The LUCID authors frame the mempool exposure problem through three MEV categories: exogenous MEV (from outside the protocol, like CEX-DEX arbitrage), endogenous MEV (protocol-state imbalances like pool arbitrage), and autogenous MEV (the signal your own transaction broadcasts before it is included). LUCID is specifically designed to block autogenous MEV: the category your DEX trade falls into.

LUCID: encrypting the scheduling decision

LUCID does not generically “encrypt transactions.” That framing misses what it actually does.

The frontrunner’s advantage comes from knowing your transaction’s contents before the scheduling decision is locked. If a builder can see what you’re going to do, they can act before you.
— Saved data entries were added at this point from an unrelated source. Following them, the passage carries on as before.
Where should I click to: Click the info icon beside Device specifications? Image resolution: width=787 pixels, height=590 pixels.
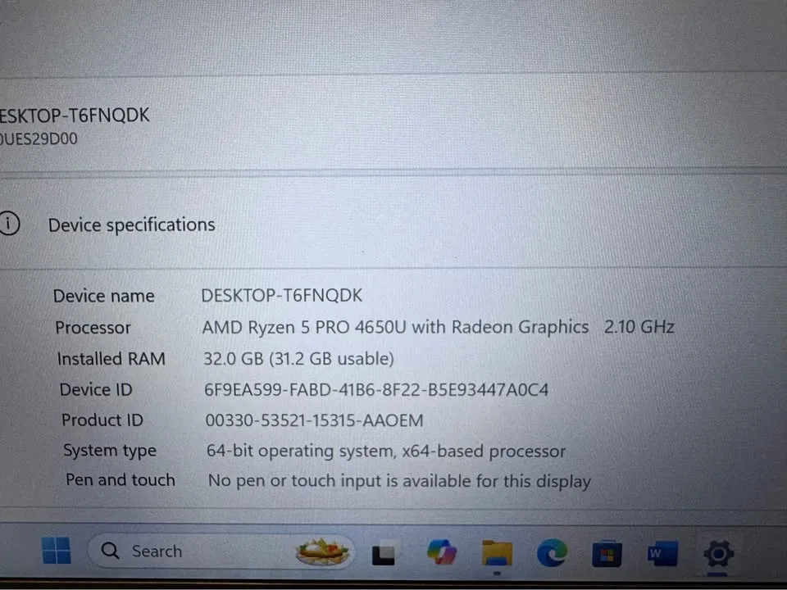tap(10, 223)
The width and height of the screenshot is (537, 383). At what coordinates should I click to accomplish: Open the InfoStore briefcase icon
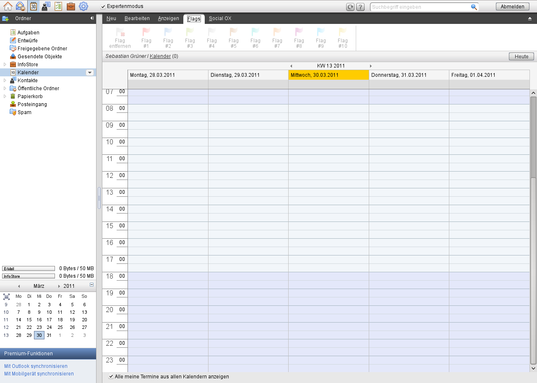(71, 6)
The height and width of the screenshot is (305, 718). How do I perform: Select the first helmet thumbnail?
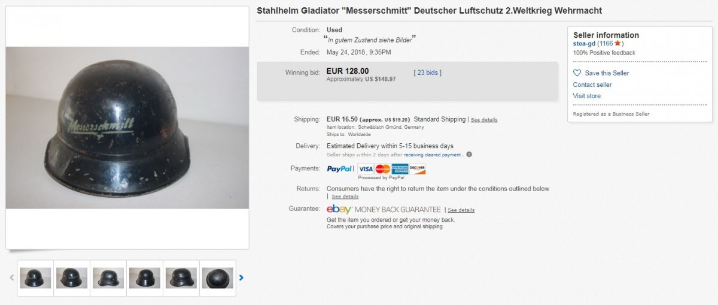pyautogui.click(x=36, y=278)
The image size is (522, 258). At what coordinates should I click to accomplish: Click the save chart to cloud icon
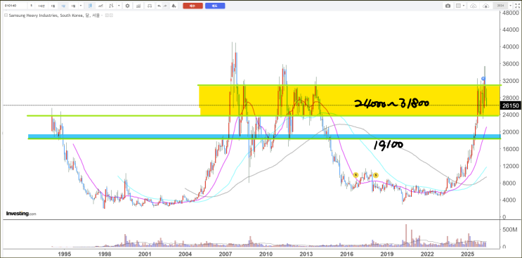coord(485,6)

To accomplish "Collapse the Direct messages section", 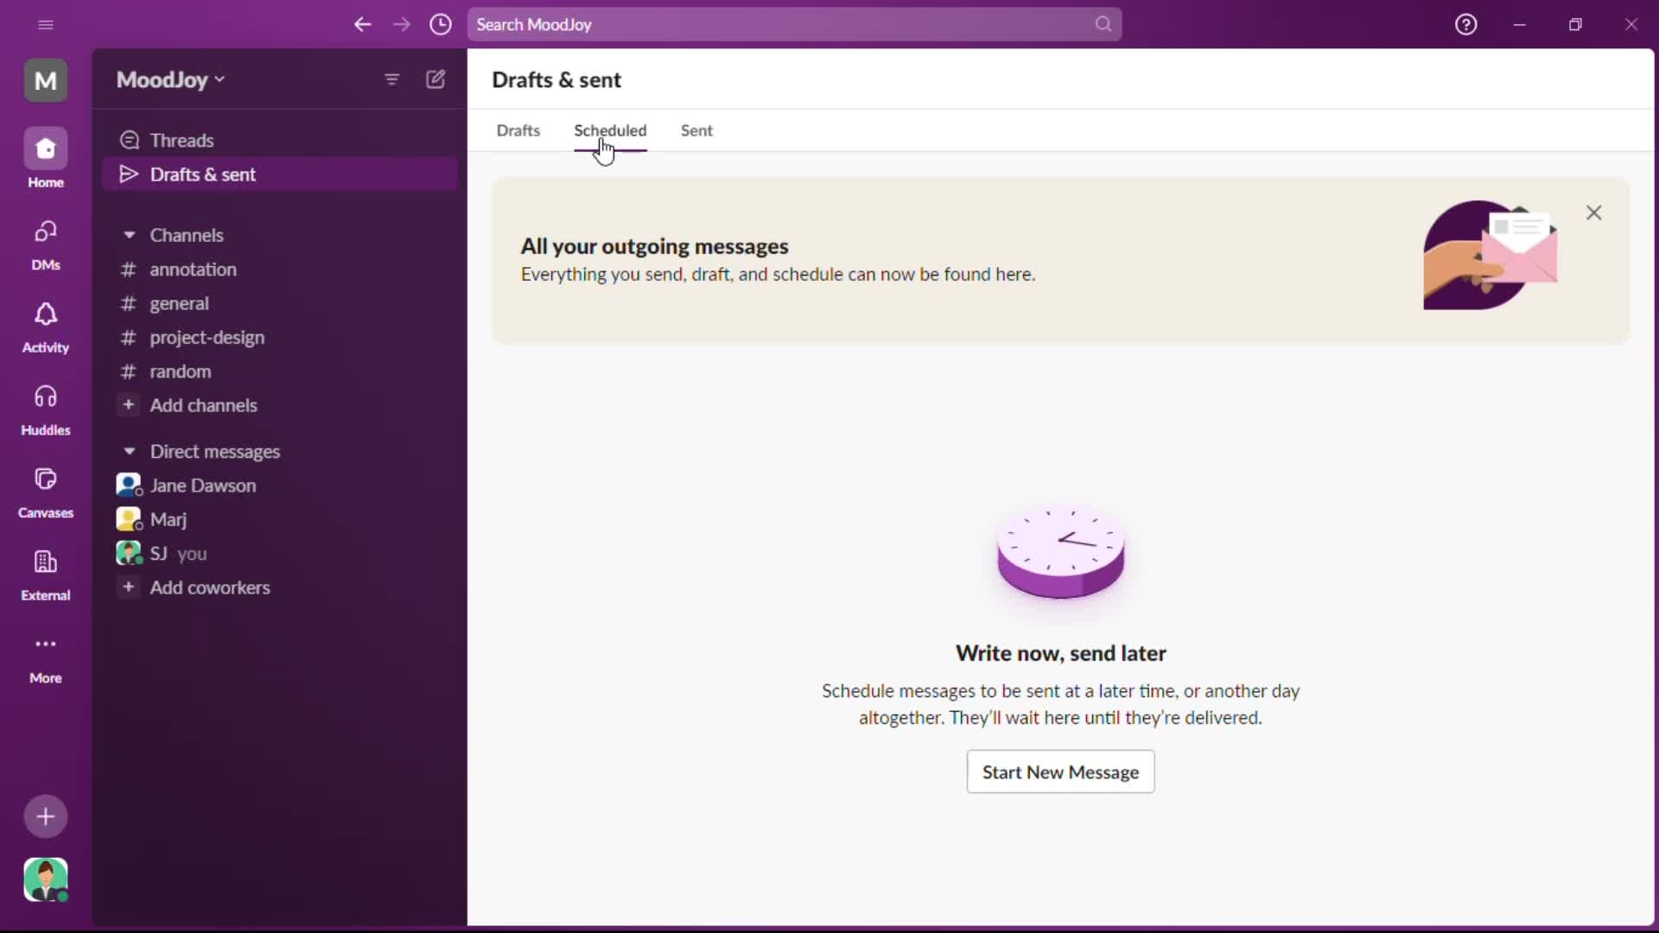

LUCID breaks this by separating the scheduling reservation from the transaction contents: the reservation is visible and locked first, the contents are only revealed after.

The mechanism introduces a new EIP-2718 typed transaction: the Sealed Transaction (ST). The user constructs two artifacts:

An ST Ticket , the on-chain reservation. Contains key_commitment = keccak256(k_dem), a ciphertext_hash, and fee parameters. This is public.
A Ciphertext Envelope , ChaCha20-Poly1305 AEAD encryption of the actual transaction. This is opaque bytes.

class SealedTransaction(Container):
    ticket: Transaction
    ciphertext_envelope: ByteList[MAX_BYTES_PER_ST]

class CiphertextEnvelope(Container):
    header: ByteList[2**16 - 1]   # Opaque: decryption scheme metadata
    dem_ciphertext: ByteList[MAX_BYTES_PER_ST]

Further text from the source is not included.